Stored data entries:
※ ※ ※
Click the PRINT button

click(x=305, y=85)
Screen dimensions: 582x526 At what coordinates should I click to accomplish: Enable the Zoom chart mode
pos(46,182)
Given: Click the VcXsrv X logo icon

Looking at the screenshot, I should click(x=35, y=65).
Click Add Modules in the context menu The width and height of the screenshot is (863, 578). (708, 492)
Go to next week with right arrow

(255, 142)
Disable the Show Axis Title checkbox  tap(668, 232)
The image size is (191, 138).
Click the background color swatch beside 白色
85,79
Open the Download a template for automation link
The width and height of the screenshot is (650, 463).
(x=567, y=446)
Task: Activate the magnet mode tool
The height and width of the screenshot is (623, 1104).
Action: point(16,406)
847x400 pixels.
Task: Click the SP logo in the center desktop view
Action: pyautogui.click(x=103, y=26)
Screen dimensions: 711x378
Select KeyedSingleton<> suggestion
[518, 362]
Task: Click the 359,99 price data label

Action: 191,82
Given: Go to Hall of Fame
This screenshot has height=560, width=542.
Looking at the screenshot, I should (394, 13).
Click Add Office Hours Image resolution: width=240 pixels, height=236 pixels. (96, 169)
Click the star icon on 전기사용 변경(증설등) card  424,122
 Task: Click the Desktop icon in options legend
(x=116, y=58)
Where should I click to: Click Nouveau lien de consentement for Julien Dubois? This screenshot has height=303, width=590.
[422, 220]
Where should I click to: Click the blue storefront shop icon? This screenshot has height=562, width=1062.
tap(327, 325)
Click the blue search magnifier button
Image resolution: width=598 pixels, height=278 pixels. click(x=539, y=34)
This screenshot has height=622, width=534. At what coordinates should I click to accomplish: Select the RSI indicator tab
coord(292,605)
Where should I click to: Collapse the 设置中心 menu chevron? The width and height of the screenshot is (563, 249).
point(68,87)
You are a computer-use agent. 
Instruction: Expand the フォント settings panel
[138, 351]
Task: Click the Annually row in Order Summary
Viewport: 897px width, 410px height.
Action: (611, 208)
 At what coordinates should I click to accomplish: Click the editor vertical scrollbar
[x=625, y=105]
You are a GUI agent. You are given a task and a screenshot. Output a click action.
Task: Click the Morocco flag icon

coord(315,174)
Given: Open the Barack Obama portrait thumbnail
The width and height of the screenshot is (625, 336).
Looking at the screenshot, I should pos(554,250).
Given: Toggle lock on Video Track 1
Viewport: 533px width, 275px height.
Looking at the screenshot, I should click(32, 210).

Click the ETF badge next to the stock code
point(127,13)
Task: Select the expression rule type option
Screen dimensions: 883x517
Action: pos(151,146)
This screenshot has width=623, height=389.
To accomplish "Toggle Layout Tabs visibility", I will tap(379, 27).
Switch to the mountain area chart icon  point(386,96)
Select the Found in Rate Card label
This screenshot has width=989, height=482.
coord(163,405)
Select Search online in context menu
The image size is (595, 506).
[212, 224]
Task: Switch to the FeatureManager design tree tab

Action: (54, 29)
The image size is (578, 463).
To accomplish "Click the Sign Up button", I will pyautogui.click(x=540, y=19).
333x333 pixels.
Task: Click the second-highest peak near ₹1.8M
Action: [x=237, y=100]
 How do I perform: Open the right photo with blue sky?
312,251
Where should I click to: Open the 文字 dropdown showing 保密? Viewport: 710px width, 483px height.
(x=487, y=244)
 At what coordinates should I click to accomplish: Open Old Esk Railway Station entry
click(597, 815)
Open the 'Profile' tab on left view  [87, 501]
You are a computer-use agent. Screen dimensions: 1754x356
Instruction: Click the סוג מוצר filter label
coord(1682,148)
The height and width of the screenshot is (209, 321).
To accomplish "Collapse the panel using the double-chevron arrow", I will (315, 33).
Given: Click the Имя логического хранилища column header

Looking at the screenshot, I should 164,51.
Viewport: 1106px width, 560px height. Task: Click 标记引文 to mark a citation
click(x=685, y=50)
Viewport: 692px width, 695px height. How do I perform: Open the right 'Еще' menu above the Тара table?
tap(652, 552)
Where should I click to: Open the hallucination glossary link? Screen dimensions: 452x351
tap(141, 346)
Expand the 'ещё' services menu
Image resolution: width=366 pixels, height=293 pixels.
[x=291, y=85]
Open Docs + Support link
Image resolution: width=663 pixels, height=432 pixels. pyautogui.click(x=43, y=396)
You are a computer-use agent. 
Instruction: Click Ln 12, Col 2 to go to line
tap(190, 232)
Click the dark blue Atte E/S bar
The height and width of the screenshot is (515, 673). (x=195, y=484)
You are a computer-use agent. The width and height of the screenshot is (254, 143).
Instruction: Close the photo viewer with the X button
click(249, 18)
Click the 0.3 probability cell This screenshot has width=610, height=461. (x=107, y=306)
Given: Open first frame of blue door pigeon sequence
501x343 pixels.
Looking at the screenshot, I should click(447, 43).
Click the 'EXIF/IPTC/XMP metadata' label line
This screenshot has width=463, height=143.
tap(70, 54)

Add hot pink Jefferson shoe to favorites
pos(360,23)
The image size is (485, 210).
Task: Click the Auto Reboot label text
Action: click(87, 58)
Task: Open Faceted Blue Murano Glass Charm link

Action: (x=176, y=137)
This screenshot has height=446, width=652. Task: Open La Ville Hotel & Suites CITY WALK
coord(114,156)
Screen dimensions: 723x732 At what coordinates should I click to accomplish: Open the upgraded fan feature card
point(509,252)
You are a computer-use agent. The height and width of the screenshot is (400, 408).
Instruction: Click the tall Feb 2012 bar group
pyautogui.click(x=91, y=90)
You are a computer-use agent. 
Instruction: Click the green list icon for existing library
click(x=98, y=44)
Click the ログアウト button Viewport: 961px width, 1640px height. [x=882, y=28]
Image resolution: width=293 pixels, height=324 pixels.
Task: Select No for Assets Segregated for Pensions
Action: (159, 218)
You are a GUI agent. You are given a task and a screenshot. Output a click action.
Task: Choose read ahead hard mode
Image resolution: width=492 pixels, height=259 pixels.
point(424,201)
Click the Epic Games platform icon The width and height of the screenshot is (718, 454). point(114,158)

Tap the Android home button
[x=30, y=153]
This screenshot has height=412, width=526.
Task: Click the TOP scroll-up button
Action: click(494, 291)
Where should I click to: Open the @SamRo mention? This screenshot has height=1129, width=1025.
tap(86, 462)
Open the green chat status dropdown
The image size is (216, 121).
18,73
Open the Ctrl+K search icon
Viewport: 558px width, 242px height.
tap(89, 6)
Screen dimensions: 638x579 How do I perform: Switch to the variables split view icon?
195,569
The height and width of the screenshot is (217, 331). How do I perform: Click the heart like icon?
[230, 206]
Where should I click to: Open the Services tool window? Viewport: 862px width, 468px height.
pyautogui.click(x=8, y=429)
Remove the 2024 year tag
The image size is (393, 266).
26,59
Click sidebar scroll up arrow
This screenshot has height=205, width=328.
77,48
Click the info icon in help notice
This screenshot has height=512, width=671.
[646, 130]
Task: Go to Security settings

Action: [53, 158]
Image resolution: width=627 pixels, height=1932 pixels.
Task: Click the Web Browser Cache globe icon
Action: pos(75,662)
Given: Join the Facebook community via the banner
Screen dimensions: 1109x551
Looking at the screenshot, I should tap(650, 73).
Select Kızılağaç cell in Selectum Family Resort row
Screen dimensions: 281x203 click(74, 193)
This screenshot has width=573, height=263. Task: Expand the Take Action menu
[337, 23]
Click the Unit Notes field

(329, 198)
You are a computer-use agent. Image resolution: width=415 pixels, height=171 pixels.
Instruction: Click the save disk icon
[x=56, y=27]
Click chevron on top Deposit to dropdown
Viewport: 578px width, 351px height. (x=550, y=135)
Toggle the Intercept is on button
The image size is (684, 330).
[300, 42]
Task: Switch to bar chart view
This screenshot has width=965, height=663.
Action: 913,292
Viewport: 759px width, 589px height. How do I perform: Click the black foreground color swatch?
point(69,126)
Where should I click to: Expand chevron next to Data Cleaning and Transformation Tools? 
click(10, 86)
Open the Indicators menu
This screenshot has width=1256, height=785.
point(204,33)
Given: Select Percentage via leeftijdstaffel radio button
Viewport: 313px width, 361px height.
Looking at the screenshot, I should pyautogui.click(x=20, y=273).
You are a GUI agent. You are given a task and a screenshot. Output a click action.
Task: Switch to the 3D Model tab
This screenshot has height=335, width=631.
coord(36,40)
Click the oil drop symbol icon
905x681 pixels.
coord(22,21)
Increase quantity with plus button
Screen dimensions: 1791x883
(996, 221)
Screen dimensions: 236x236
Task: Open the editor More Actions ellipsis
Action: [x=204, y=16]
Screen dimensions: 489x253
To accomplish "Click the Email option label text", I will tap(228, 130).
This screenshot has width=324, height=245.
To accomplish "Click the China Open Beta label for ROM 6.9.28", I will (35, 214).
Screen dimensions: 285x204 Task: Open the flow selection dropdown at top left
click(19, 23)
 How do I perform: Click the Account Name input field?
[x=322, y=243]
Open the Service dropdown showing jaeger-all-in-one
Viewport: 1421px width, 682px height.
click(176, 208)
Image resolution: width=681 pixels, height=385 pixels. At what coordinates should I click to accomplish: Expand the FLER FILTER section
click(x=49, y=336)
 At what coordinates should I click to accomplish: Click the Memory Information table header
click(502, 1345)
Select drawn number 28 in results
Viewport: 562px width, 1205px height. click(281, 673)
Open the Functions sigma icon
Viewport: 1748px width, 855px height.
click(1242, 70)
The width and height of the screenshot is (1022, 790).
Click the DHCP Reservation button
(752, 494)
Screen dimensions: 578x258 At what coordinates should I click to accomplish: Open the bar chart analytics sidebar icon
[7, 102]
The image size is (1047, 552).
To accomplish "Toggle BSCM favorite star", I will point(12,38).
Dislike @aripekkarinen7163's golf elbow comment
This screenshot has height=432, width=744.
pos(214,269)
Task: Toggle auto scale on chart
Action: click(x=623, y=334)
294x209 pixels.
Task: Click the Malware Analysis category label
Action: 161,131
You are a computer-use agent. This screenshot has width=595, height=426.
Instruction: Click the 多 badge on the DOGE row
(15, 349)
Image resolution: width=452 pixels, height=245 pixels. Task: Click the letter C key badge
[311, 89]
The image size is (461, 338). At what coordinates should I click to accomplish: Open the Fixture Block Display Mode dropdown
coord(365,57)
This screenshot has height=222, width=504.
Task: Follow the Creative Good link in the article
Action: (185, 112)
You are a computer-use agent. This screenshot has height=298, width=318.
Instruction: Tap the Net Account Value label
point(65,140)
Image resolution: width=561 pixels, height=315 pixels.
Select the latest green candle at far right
※ ※ ※
* **Exercise aim**:
Please copy only the lines between the first line of the entries and the line with "Task: Activate the magnet mode tool", keeping those two end lines as well, exactly as written.

* **Response below**:
Click the PRINT button

click(x=305, y=85)
Screen dimensions: 582x526 At what coordinates should I click to accomplish: Enable the Zoom chart mode
pos(46,182)
Given: Click the VcXsrv X logo icon

Looking at the screenshot, I should click(x=35, y=65).
Click Add Modules in the context menu The width and height of the screenshot is (863, 578). (708, 492)
Go to next week with right arrow

(255, 142)
Disable the Show Axis Title checkbox  tap(668, 232)
The image size is (191, 138).
Click the background color swatch beside 白色
85,79
Open the Download a template for automation link
The width and height of the screenshot is (650, 463).
(x=567, y=446)
Task: Activate the magnet mode tool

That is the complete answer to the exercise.